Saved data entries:
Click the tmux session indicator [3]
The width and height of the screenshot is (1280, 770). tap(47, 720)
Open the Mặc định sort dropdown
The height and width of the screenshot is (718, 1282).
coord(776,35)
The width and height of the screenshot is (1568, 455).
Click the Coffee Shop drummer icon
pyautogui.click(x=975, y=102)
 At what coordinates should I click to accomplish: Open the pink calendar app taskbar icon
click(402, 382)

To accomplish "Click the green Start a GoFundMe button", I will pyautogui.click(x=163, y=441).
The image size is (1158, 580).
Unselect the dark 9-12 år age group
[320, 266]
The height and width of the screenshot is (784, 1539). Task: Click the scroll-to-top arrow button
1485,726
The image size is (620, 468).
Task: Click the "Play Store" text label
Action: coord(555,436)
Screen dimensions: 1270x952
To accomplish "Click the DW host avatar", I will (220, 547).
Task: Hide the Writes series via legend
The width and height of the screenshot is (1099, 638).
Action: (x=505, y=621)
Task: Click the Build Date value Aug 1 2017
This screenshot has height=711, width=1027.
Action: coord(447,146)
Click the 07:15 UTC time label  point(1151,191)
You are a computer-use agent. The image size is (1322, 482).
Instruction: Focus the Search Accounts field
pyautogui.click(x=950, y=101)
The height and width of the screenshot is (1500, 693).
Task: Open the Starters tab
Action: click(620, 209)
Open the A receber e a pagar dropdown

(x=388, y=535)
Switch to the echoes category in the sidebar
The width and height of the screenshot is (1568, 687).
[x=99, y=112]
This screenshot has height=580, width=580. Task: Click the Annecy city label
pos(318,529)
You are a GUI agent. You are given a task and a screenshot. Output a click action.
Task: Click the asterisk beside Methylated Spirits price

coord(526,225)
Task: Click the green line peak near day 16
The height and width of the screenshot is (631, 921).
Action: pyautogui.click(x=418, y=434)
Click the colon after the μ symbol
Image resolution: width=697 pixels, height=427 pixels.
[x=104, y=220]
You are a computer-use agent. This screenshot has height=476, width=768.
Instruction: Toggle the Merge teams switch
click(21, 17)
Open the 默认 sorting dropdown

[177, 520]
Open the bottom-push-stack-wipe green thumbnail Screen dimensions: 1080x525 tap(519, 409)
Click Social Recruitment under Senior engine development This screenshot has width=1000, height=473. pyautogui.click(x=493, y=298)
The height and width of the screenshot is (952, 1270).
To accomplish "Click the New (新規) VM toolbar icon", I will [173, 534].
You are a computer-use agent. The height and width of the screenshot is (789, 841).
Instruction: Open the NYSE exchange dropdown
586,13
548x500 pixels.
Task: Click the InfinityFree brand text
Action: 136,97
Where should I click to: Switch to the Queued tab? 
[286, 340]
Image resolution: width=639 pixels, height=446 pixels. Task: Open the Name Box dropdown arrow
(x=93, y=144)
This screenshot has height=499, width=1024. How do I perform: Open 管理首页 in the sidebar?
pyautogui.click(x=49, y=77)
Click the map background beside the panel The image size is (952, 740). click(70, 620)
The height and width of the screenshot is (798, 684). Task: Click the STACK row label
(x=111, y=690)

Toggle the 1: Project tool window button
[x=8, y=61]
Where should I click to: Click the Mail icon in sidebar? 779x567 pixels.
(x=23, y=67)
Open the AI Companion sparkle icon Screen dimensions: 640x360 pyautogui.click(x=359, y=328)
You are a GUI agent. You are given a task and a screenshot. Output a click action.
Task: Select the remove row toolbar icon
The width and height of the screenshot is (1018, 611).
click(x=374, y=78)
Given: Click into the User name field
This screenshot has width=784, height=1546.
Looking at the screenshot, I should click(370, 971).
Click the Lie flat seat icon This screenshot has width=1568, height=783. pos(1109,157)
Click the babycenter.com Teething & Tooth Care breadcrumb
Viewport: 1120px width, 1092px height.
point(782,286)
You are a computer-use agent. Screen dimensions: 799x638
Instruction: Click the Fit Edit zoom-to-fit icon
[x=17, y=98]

§ Your instructions: Exactly as they stand above, retype all of the records.

§ Result of this exercise:
Click the tmux session indicator [3]
The width and height of the screenshot is (1280, 770). tap(47, 720)
Open the Mặc định sort dropdown
The height and width of the screenshot is (718, 1282).
coord(776,35)
The width and height of the screenshot is (1568, 455).
Click the Coffee Shop drummer icon
pyautogui.click(x=975, y=102)
 At what coordinates should I click to accomplish: Open the pink calendar app taskbar icon
click(402, 382)

To accomplish "Click the green Start a GoFundMe button", I will pyautogui.click(x=163, y=441).
The image size is (1158, 580).
Unselect the dark 9-12 år age group
[320, 266]
The height and width of the screenshot is (784, 1539). Task: Click the scroll-to-top arrow button
1485,726
The image size is (620, 468).
Task: Click the "Play Store" text label
Action: coord(555,436)
Screen dimensions: 1270x952
To accomplish "Click the DW host avatar", I will (220, 547).
Task: Hide the Writes series via legend
The width and height of the screenshot is (1099, 638).
Action: (x=505, y=621)
Task: Click the Build Date value Aug 1 2017
This screenshot has height=711, width=1027.
Action: coord(447,146)
Click the 07:15 UTC time label  point(1151,191)
You are a computer-use agent. The image size is (1322, 482).
Instruction: Focus the Search Accounts field
pyautogui.click(x=950, y=101)
The height and width of the screenshot is (1500, 693).
Task: Open the Starters tab
Action: click(620, 209)
Open the A receber e a pagar dropdown

(x=388, y=535)
Switch to the echoes category in the sidebar
The width and height of the screenshot is (1568, 687).
[x=99, y=112]
This screenshot has height=580, width=580. Task: Click the Annecy city label
pos(318,529)
You are a GUI agent. You are given a task and a screenshot. Output a click action.
Task: Click the asterisk beside Methylated Spirits price

coord(526,225)
Task: Click the green line peak near day 16
The height and width of the screenshot is (631, 921).
Action: pyautogui.click(x=418, y=434)
Click the colon after the μ symbol
Image resolution: width=697 pixels, height=427 pixels.
[x=104, y=220]
You are a computer-use agent. This screenshot has height=476, width=768.
Instruction: Toggle the Merge teams switch
click(21, 17)
Open the 默认 sorting dropdown

[177, 520]
Open the bottom-push-stack-wipe green thumbnail Screen dimensions: 1080x525 tap(519, 409)
Click Social Recruitment under Senior engine development This screenshot has width=1000, height=473. pyautogui.click(x=493, y=298)
The height and width of the screenshot is (952, 1270).
To accomplish "Click the New (新規) VM toolbar icon", I will [173, 534].
You are a computer-use agent. The height and width of the screenshot is (789, 841).
Instruction: Open the NYSE exchange dropdown
586,13
548x500 pixels.
Task: Click the InfinityFree brand text
Action: 136,97
Where should I click to: Switch to the Queued tab? 
[286, 340]
Image resolution: width=639 pixels, height=446 pixels. Task: Open the Name Box dropdown arrow
(x=93, y=144)
This screenshot has height=499, width=1024. How do I perform: Open 管理首页 in the sidebar?
pyautogui.click(x=49, y=77)
Click the map background beside the panel The image size is (952, 740). click(70, 620)
The height and width of the screenshot is (798, 684). Task: Click the STACK row label
(x=111, y=690)

Toggle the 1: Project tool window button
[x=8, y=61]
Where should I click to: Click the Mail icon in sidebar? 779x567 pixels.
(x=23, y=67)
Open the AI Companion sparkle icon Screen dimensions: 640x360 pyautogui.click(x=359, y=328)
You are a GUI agent. You are given a task and a screenshot. Output a click action.
Task: Select the remove row toolbar icon
The width and height of the screenshot is (1018, 611).
click(x=374, y=78)
Given: Click into the User name field
This screenshot has width=784, height=1546.
Looking at the screenshot, I should click(370, 971).
Click the Lie flat seat icon This screenshot has width=1568, height=783. pos(1109,157)
Click the babycenter.com Teething & Tooth Care breadcrumb
Viewport: 1120px width, 1092px height.
point(782,286)
You are a computer-use agent. Screen dimensions: 799x638
Instruction: Click the Fit Edit zoom-to-fit icon
[x=17, y=98]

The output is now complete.